Mostly, however, he expressed frustration over the financial crisis that threatens to overshadow the final year and a half of his governorship.
All sides -- legislative Republicans, Democrats and the governor -- have pledged to plug California's deficit by the end of June. The new fiscal year begins July 1.
"We will meet the July 1 deadline," Senate leader Darrell Steinberg (D-Sacramento) said in an e-mail to The Times.
If lawmakers fall short of that goal, as they have many years, Schwarzenegger's refusal to borrow would leave the nation's most populous state with no way to pay its bills.
"Payment deferrals and IOUs -- that's all we would be left with," said Hallye Jordan, a spokeswoman for state Controller John Chiang, who monitors California's cash flow. Chiang reported Wednesday that the state's revenues have fallen $827 million below projections made only weeks ago.
Amid a cash crunch earlier this year, the state deferred some payments, including taxpayer refund checks. But California has not issued IOUs since the early 1990s.

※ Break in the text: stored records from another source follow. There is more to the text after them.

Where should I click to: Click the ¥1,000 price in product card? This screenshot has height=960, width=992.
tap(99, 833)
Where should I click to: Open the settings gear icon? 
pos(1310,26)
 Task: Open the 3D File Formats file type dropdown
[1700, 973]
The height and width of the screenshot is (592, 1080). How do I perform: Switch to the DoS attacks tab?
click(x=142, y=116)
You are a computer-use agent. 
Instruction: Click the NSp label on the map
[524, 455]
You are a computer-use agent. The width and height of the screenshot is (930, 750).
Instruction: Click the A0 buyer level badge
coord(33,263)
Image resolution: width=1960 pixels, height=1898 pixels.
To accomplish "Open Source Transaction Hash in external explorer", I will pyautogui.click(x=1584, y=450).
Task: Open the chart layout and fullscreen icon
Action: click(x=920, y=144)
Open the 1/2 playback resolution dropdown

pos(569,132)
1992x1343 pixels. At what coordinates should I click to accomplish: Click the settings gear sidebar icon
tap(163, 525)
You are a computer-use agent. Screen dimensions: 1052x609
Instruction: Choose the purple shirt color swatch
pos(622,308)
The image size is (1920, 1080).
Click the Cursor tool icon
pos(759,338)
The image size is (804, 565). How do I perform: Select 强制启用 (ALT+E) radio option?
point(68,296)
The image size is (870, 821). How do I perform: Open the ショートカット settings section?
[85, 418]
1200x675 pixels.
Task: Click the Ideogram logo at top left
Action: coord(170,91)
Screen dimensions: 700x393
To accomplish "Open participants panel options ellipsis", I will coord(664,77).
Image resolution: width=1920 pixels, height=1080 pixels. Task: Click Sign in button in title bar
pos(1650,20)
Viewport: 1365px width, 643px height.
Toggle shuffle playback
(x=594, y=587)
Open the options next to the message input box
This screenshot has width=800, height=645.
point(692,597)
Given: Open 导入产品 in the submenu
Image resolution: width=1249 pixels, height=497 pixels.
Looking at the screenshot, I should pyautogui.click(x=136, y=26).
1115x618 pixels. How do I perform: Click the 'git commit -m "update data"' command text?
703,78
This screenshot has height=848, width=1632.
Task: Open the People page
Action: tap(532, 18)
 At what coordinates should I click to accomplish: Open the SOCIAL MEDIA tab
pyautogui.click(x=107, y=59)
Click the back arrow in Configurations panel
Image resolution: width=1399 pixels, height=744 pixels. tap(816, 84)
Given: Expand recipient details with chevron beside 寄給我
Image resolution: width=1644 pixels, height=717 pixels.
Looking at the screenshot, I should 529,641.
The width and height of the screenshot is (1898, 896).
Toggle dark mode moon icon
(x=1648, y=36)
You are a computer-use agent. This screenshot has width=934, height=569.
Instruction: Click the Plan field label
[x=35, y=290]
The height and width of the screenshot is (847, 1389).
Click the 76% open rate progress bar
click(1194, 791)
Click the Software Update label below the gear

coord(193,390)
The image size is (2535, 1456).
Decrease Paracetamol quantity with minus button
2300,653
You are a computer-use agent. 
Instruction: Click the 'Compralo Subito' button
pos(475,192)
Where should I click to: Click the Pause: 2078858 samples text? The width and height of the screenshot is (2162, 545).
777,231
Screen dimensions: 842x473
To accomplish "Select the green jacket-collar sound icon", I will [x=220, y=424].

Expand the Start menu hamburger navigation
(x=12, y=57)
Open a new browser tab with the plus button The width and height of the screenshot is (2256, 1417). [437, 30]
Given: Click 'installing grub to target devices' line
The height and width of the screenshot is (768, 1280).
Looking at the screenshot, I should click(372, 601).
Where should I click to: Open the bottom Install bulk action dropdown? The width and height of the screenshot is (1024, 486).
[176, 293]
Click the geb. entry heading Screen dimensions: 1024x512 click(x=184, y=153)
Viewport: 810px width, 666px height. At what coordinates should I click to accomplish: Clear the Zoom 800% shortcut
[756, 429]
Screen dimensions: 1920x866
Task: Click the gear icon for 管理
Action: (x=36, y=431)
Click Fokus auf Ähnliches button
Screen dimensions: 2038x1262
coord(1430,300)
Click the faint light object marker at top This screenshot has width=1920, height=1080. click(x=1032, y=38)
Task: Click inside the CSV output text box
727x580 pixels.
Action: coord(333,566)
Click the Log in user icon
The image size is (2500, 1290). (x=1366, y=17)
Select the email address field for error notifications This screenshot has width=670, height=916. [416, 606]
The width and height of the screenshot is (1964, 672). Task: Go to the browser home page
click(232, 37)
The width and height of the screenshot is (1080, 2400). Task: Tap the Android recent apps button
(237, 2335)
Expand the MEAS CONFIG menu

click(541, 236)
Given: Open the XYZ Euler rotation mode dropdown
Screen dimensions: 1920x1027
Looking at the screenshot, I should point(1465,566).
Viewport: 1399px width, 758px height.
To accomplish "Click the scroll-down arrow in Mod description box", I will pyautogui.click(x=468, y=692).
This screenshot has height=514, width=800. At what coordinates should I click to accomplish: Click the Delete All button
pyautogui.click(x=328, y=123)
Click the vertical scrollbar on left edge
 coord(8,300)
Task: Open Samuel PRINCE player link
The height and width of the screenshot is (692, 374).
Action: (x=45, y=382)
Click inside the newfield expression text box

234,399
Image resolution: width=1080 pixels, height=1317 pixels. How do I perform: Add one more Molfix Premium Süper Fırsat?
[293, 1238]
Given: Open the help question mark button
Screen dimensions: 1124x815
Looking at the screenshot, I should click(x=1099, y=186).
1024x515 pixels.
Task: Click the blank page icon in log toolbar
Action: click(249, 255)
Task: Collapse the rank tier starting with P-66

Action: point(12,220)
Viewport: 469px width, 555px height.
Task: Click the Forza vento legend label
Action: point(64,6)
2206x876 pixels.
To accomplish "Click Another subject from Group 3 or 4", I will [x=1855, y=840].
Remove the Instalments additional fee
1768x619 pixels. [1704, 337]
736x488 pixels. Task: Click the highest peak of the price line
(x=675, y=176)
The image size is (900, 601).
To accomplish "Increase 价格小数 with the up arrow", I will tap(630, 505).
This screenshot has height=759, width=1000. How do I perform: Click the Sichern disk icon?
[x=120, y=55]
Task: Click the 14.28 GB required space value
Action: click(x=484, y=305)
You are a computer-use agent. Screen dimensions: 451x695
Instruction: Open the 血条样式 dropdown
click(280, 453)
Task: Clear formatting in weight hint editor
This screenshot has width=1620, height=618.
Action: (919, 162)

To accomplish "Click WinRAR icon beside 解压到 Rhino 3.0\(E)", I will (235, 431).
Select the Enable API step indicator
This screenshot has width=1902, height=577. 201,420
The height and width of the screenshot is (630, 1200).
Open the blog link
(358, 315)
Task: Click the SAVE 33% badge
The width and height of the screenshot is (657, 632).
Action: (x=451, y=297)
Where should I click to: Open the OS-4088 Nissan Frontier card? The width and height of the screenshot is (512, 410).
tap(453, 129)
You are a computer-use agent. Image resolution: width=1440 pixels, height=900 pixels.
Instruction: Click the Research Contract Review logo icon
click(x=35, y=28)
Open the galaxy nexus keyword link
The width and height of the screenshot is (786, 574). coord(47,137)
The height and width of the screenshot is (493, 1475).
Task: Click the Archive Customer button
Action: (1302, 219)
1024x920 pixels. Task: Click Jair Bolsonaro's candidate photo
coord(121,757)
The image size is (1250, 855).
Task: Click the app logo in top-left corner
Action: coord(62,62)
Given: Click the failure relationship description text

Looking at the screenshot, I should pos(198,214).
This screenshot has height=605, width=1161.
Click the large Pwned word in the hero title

Schwarzenegger has proposed slicing deep into public schools and eliminating college student grants, health insurance for 930,000 poor children and the state's welfare-to-work program. But the Democrats who dominate the Legislature have countered that they will not disassemble California's social safety net.
In the Senate, Democrats have sketched a counter-proposal that would drain the state's reserves and rely on hopes for a rosier economic future to hold off the deepest of the cuts. Their plan would resolve up to $20 billion of the projected $24-billion deficit.
The governor called that approach "hallucinatory" on Tuesday and "irresponsible" on Wednesday. "We have not hit the bottom" of the economic crisis, he told The Times.
Some rank-and-file Democrats are holding out hope of raising taxes to close the deficit. And the state's largest labor group, the Service Employees International Union, launched a $1-million TV advertising campaign Wednesday to press for more taxes on oil, tobacco and liquor.
Eliseo Medina, SEIU's national executive vice president, said the governor "ought to be worrying about trying to maintain services instead of trying to kill the messenger."
Support from some Republican lawmakers, most of whom have said no to further taxes, would be needed for such proposals to pass the Legislature.